It’s a very common thing for a girl to grow up and want to find her prince…someone like her Daddy. Sometimes it’s subconscious and sometimes it just happens. Well I definitely grew up and found my prince in Justin. There are so many similarities between him and my Dad. I thank God every day and sometimes several times a day for blessing me with Justin. I smile at the thought of Hannah growing up watching her Daddy and how much he loves her Mom and how he treats her like a princess. To think that someday she too will be out there looking for her prince…someone like her Daddy makes my heart smile.
I say all that to now describe the events of my day. Today was Hannah Joy’s first day at day care. I’ve been dreading this day and in some ways looking forward to it. For the past 10 weeks I’ve been so blessed to be able to be with Hannah every day. How was I going to be able to just hand her over to strangers (awesome people but yet not her mom or dad)? I started crying last night already as I held her in my arms and rocked her to sleep.
This morning I was a hot mess before even walking out the door. Each morning Justin and/or I try to dance with Hannah to some random song…sometimes it’s thought out and sometimes we just go randomly through our iTunes songs. Today was a random day…I closed my eyes and scrolled my finger down until I decided to stop and open my eyes. I landed on “What If I Loved You” from the Return to Me movie soundtrack. I didn’t know what it was but I liked the movie so I thought, “why not?” Boy was it a song chosen by God. Of course it was meant to be a love song but this morning the words (most of them) were a different kind of love song to my Hannah from me. I just danced around the room with tears coming down. What a beautiful moment.
All the while Justin was running around being the amazing husband/daddy he is trying to get everything packed and ready for work and day care. By the time we left I felt like we were heading on a long trip overseas or something. There were bags everywhere but we made it out the door and to Hannah’s school.
We could feel the many prayers that were lifted for us this morning. God arranged it so we were greeted at the door by Tim and Kim Burkey (my coworker) with huge encouraging smiles. On the way to the nursery I was already crying though. It was just too much to hold in but we were greeted by the sweet and totally amazing ladies of the nursery. They understood and I’m sure were used to blubbering moms. They made the transition much easier and after a few moments we kissed Hannah and were on our way. We even ran into Brittany (coworker/friend) in the parking lot as she was dropping off her baby girl.
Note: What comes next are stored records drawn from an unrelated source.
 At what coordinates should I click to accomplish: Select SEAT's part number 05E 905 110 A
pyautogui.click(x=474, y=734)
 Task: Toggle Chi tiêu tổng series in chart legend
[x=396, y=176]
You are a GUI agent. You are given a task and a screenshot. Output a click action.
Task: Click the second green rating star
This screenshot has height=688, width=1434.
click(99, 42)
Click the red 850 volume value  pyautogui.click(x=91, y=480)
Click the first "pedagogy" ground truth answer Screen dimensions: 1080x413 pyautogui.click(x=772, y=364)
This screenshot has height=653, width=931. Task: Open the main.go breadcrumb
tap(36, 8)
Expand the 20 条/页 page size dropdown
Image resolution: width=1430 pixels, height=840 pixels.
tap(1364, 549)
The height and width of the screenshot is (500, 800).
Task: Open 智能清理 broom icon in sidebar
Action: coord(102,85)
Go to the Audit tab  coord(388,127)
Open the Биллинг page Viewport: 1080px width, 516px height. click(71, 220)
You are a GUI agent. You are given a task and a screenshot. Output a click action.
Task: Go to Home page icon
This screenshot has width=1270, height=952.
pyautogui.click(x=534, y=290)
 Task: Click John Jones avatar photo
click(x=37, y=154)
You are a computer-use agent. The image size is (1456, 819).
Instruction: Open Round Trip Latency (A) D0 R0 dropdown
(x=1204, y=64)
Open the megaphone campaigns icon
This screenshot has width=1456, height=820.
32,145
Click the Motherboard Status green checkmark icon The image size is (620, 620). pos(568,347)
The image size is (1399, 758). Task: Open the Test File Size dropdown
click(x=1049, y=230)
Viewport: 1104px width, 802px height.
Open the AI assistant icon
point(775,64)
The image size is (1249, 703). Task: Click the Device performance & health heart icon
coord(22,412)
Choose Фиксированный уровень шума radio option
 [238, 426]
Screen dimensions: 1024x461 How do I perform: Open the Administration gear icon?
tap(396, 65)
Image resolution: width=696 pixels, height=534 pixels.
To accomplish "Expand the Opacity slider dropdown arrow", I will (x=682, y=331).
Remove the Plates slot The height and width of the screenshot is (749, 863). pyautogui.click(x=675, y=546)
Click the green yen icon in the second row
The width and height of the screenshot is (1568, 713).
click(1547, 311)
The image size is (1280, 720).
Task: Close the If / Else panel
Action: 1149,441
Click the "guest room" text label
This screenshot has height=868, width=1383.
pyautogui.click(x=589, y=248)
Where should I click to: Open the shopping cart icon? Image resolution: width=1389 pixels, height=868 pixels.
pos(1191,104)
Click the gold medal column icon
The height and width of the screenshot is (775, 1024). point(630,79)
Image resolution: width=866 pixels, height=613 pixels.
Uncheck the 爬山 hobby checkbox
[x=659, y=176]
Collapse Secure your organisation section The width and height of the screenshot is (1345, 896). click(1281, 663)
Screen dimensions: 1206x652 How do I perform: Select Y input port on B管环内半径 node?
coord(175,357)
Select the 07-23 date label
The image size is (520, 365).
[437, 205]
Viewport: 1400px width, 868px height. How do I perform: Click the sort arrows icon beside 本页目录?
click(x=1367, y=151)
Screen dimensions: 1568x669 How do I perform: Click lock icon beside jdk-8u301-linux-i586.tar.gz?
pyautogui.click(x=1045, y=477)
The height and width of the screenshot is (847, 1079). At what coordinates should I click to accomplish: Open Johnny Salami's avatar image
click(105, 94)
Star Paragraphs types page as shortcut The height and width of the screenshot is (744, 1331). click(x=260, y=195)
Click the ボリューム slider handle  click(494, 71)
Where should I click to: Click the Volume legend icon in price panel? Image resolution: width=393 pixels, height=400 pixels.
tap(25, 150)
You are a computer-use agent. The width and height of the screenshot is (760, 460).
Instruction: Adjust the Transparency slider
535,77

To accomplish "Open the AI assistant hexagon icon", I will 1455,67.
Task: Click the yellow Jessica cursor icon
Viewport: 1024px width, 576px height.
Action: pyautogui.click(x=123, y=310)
We got to the car and the plan was to go to Dunkin’ Donuts to grab a dozen for work so Jeanna and I along with our coworkers/friends could drown our tears in sugar as we survived the first day away from our babies. But…my prince had something else in mind. He said, “Now we can go to Dunkin’ or we can go home and take a nap, or do something else…” and I gave him the craziest look because duh we had to go to work! Turns out he had arranged for us to have the day off to spend together so he could help me keep my mind off of worrying about Hannah. My prince swept me away for the day. I felt like a princess for sure. We went to Dunkin’ Donuts and each got a donut, then headed to Silver Beach to eat at Tim’s Too Mongolian restaurant (my fav!) Then we walked around and stared at beautiful Lake Michigan and then of course to Kilwin’s for ice cream (Can’t miss out on that!). And then on to Tiscornia Park to walk the beach and pier. What a beautiful day too! Perfect temps and blue skies and breeze. While I still missed Hannah, I was swept away with my prince and enjoying some much needed time with him. And, I only called the day care once, haha.
I am so thankful for God’s many blessings throughout this day and especially for my husband and his amazing heart and the care he takes of me. I love you Justin! More every day! I am not worthy but I am forever grateful. Hannah is one lucky girl! and so am I!